Normal distribution: https://mathlets.org/mathlets/probability-distributions/ Confidence Interval: https://mathlets.org/mathlets/confidence-intervals/
Suppose you give a test to a history class. After you have graded them, you compute the mean and standard deviation of the distribution of grades to be \(\mu\) = 80 and \(\sigma\) = 12. The standard score for a student who gets a 72 on the exam is? What is the percentile this score at?
Loop through the sequence 1 to 5 printing the square of each number
for (j in 1:5) {
print(j^2)
}
n <- 5
x <- rep(0,n)
for (j in 1:n) {
x[j] = j^2
}
x
Let’s use a for loop to estimate the average of squaring the result of a roll of a die.
ntrials <- 1000
trials <- rep(0,ntrials)
for(j in 1:ntrials) {
trials[j] <- sample(1:6,1)
}
mean(trials^2)
In many fields, we often want to understand the characteristics of a large group, but it’s too difficult to collect data from everyone. Instead, we collect data from a smaller group—a sample—and use this information to estimate things about the entire population.
Since we usually don’t have data from the entire population, we collect a sample and estimate the population characteristics based on it.
The most common thing we want to estimate is the mean (average) of some characteristic in the population (e.g., the average height of all students). To estimate this: - We take the mean of the sample. - We use that sample mean as an estimate for the population mean.
# Sample data: heights of 50 students (in cm)
sample_heights <- runif(50,min=150,max=180)
# Calculate the sample mean (average)
sample_mean <- mean(sample_heights)
sample_mean
In this case, sample_mean is the average height of the 50 students.
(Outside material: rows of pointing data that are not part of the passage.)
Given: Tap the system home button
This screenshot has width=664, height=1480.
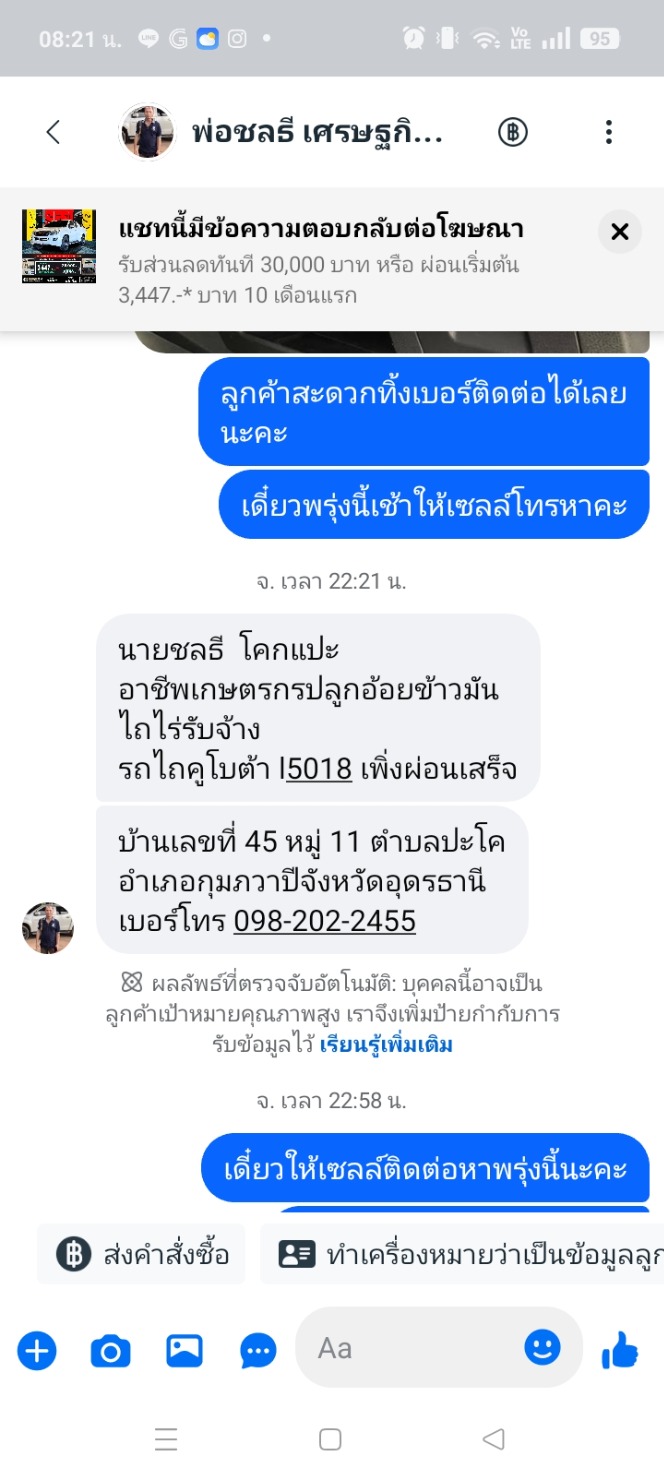Looking at the screenshot, I should 330,1439.
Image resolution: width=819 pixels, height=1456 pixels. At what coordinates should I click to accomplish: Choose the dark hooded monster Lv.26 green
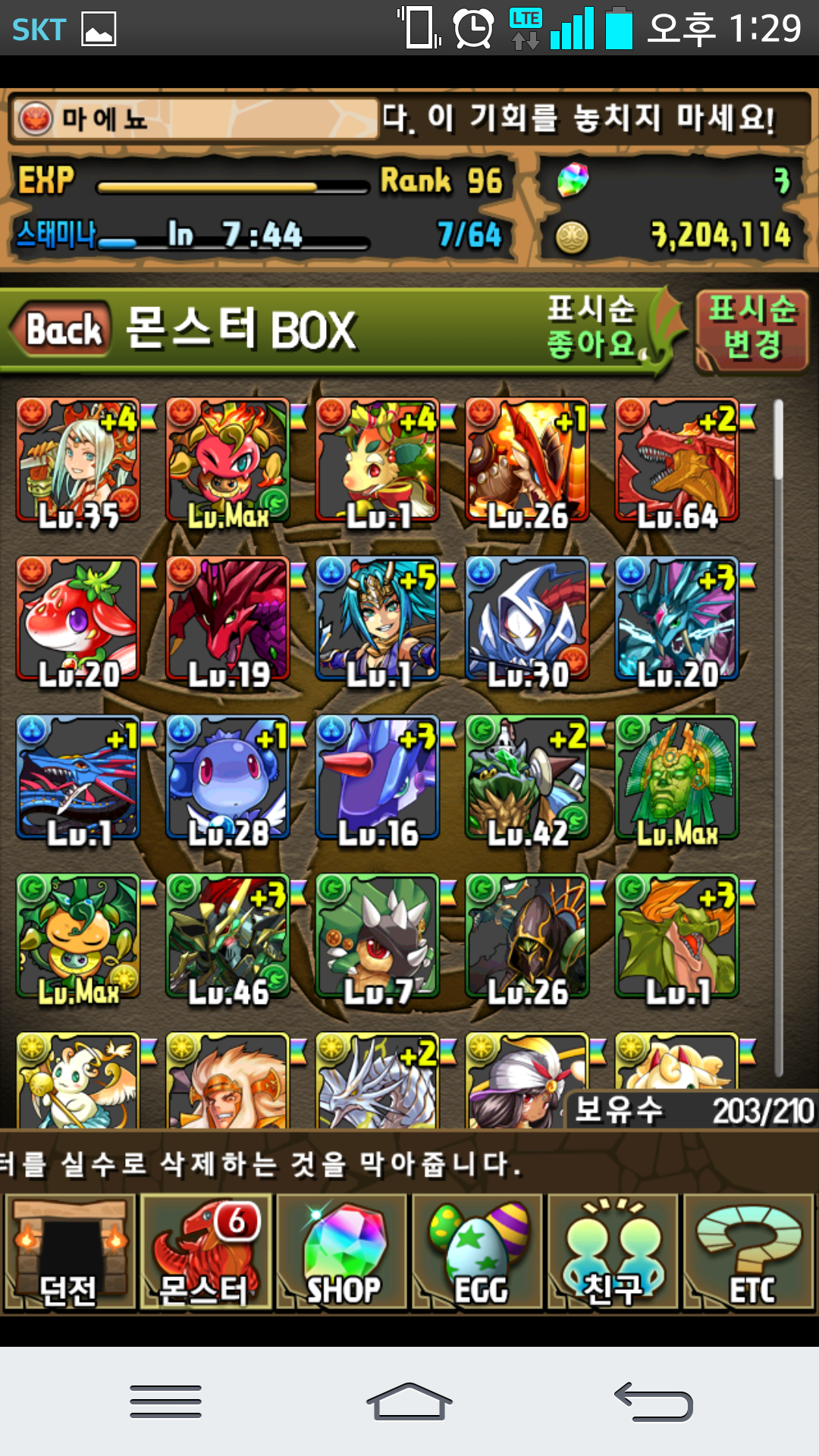click(x=528, y=937)
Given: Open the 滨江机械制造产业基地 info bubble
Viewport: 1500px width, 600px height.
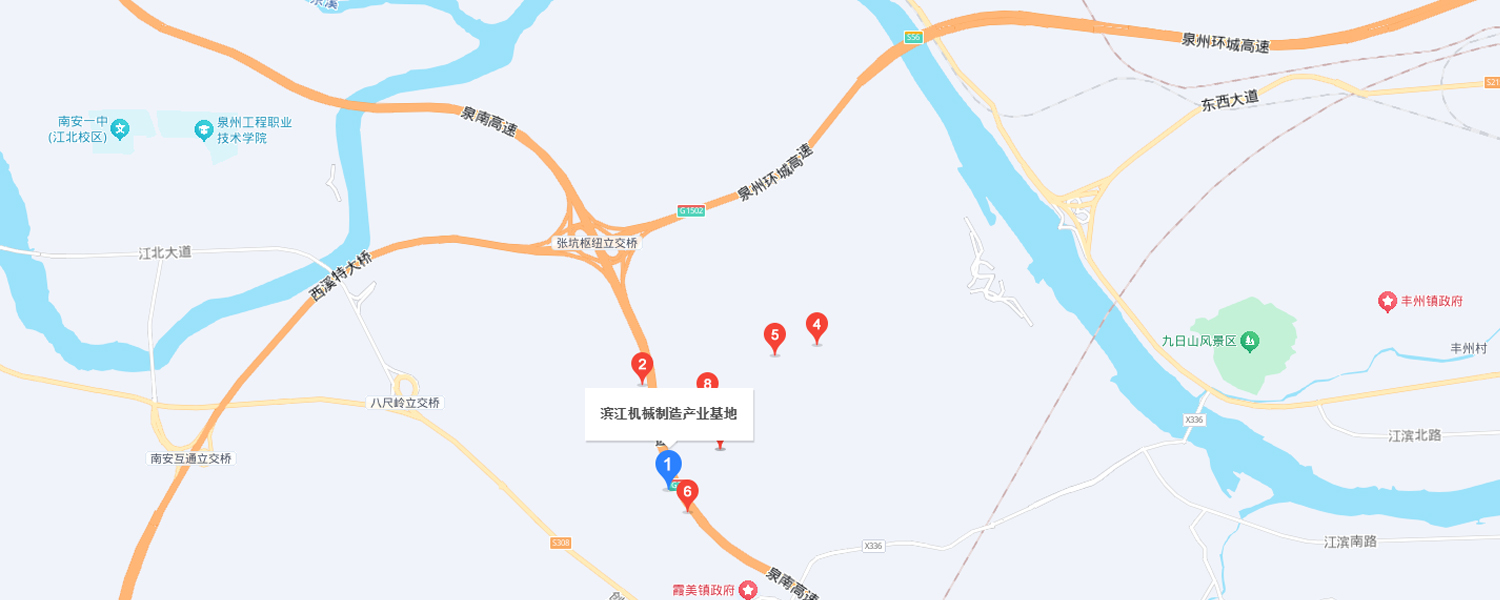Looking at the screenshot, I should [668, 413].
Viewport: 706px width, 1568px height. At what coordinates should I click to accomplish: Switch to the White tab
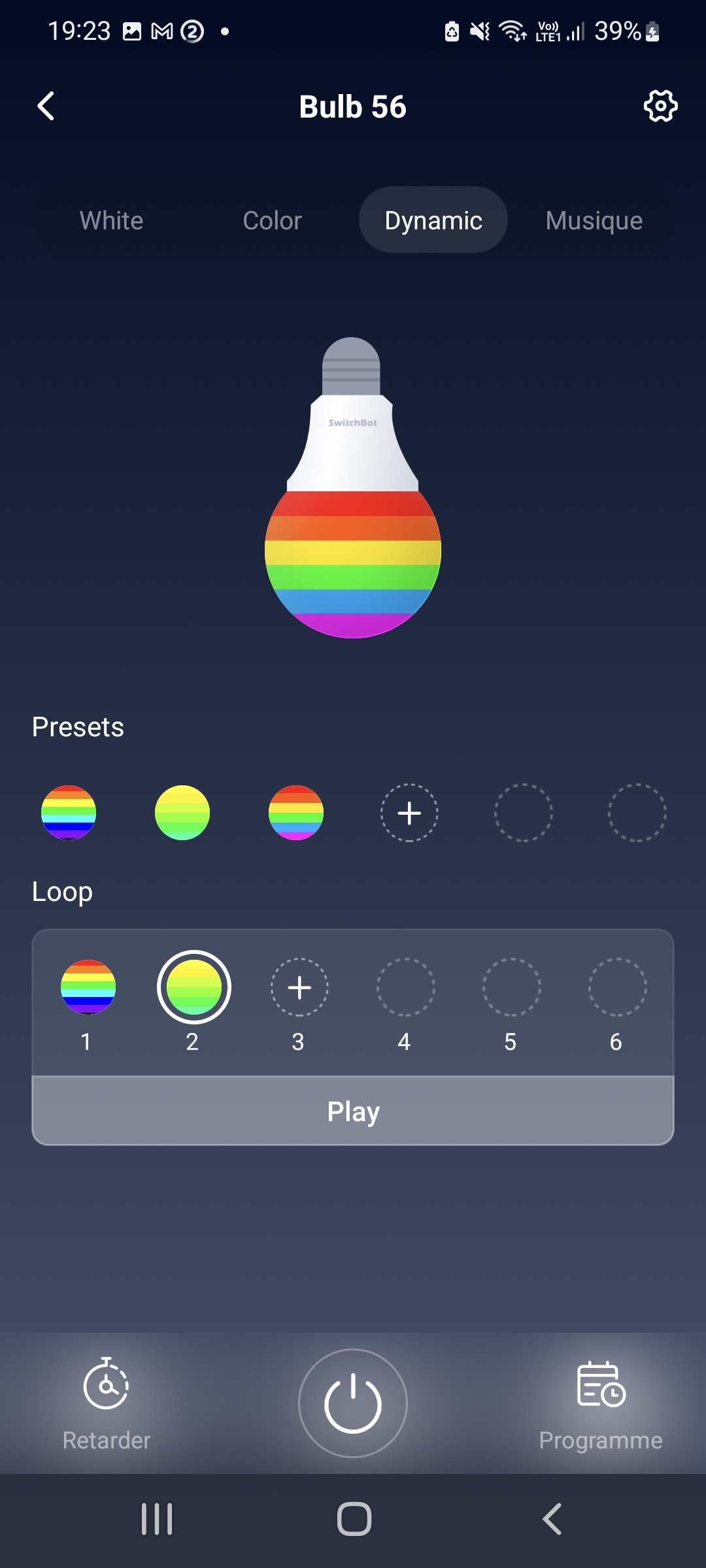coord(111,221)
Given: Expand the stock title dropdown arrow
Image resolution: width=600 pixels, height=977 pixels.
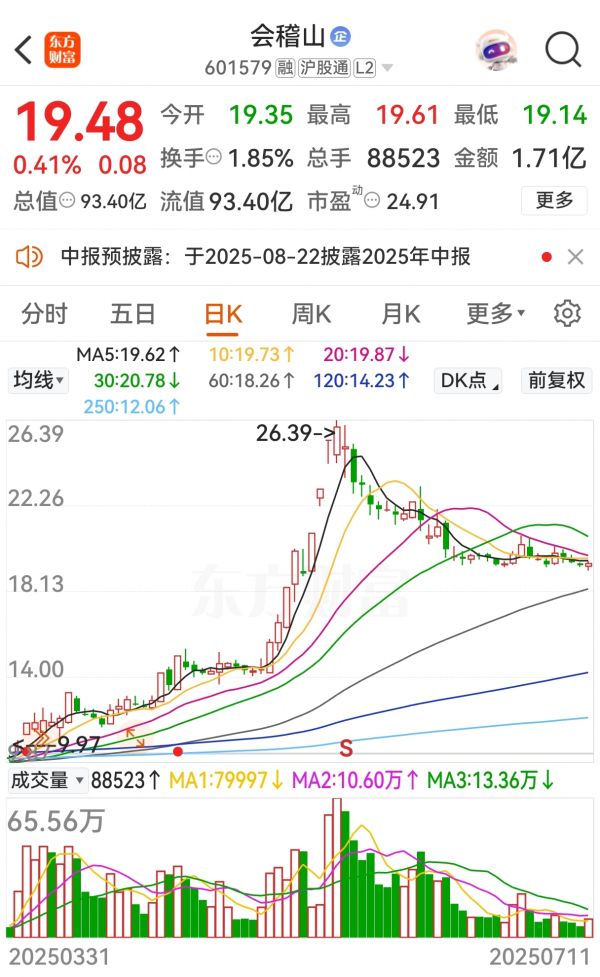Looking at the screenshot, I should (x=388, y=68).
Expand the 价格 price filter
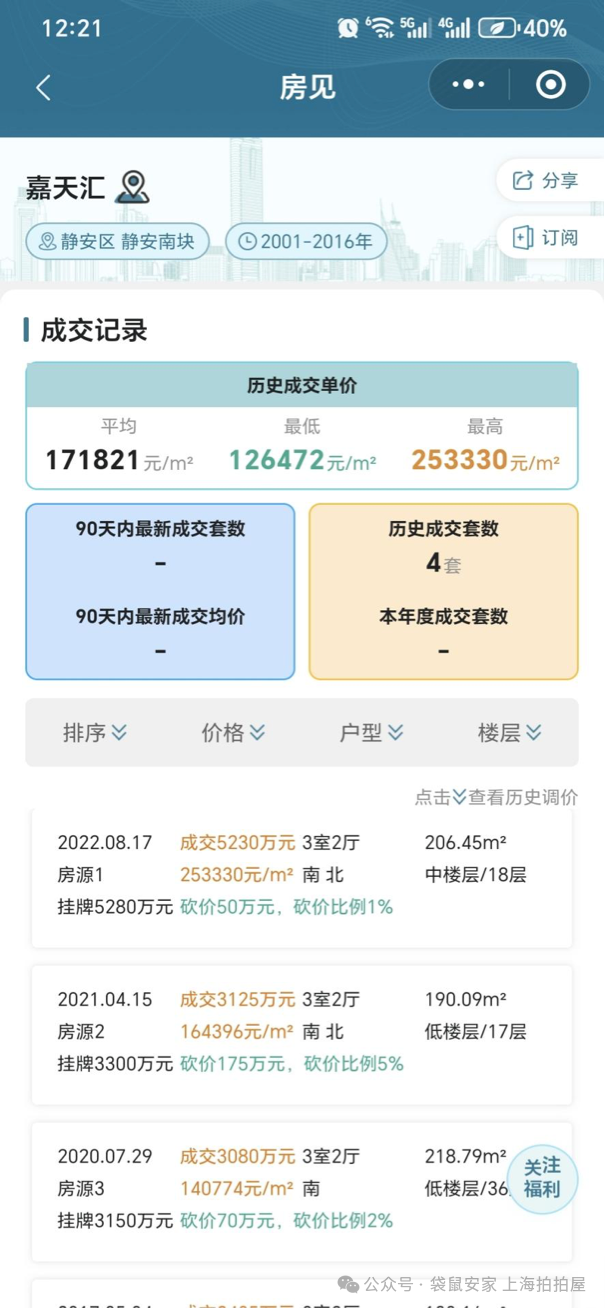 233,733
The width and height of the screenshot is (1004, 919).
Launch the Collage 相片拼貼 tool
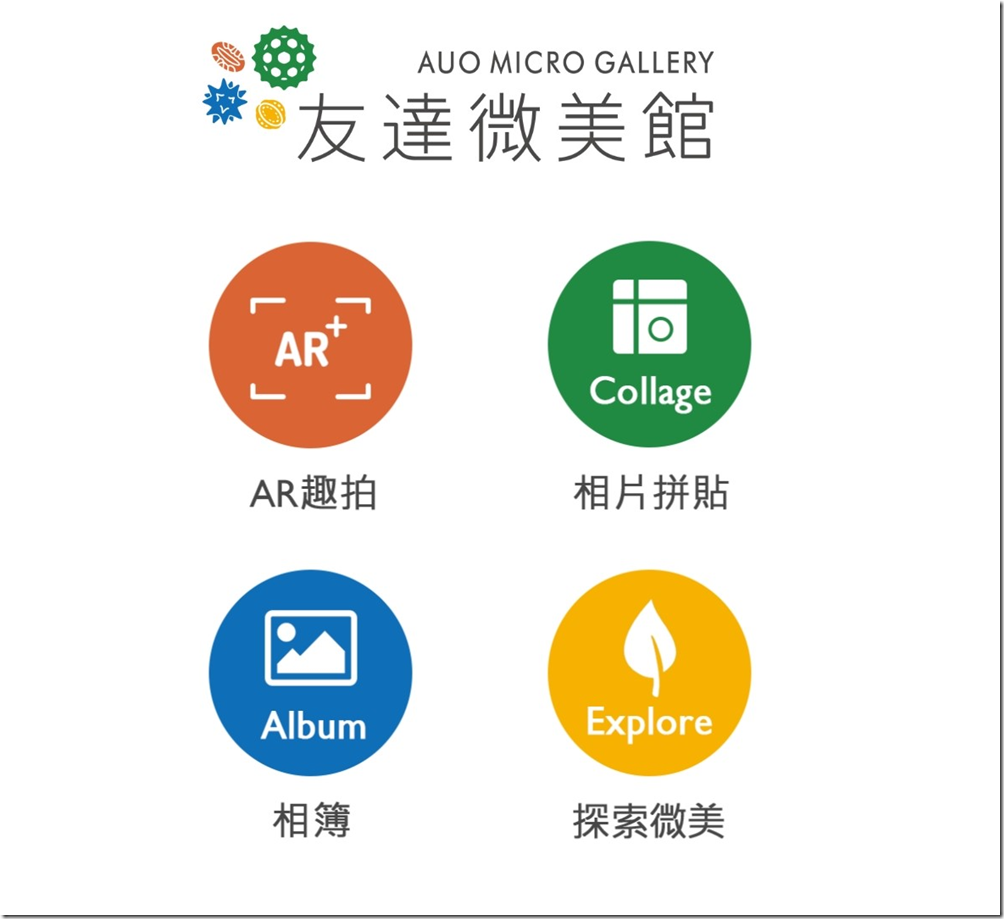pos(649,345)
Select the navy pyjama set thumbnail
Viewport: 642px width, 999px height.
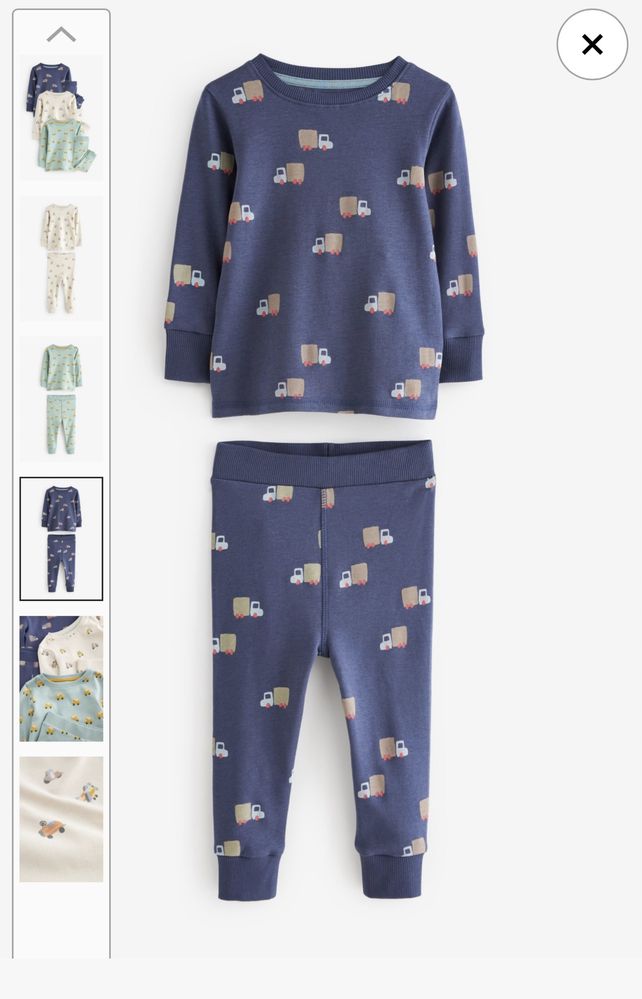[x=61, y=538]
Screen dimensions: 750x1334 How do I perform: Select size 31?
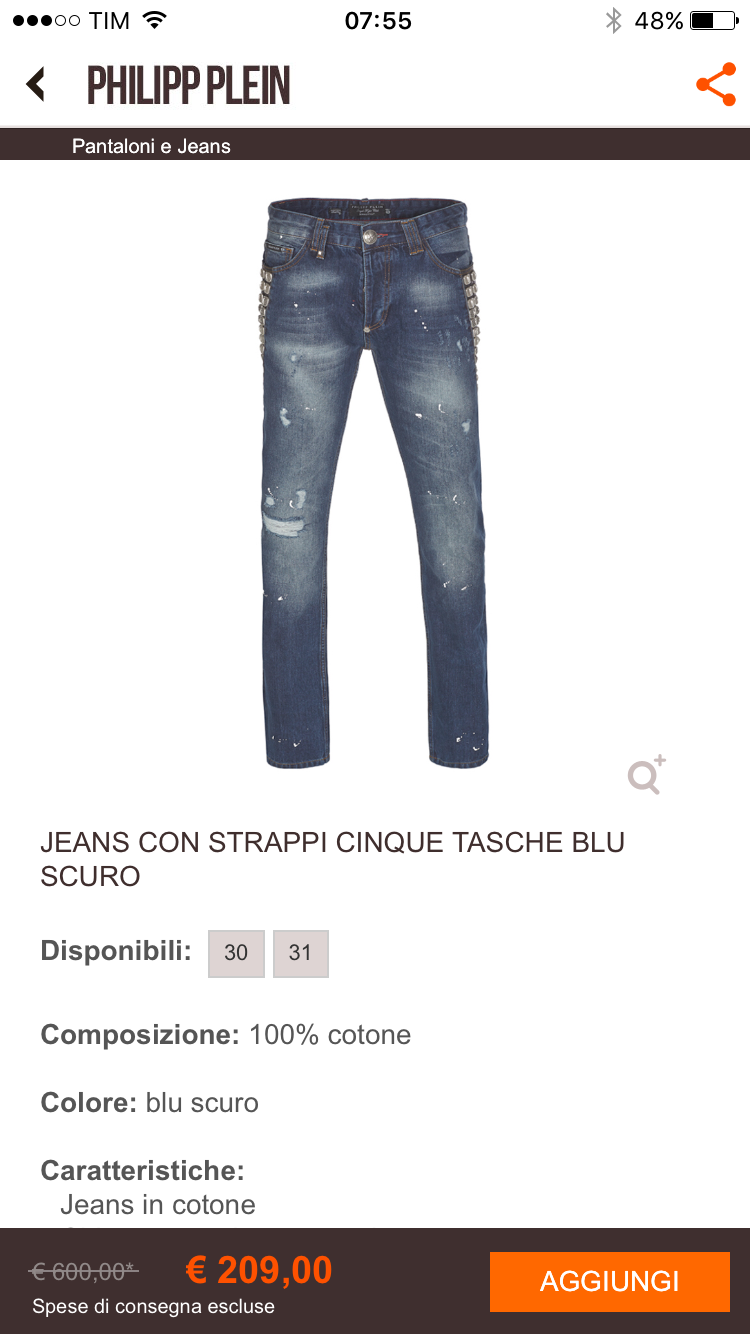click(300, 953)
We use this as an estimate for the average height of all students at the university (the population mean).
sum((sample_heights-sample_mean)^2)/49
var(sample_heights)
Let’s say we surveyed 100 students, and 60 of them passed an exam. We can estimate the proportion of all students who pass the exam.
# Sample data: 1 = pass, 0 = fail
sample_pass <- sample(c(0,1),100,replace=TRUE)
# Calculate the sample proportion (percentage of students who passed)
sample_proportion <- mean(sample_pass)
sample_proportion
Here, sample_proportion will give us an estimate of the percentage of all students who pass the exam based on the sample.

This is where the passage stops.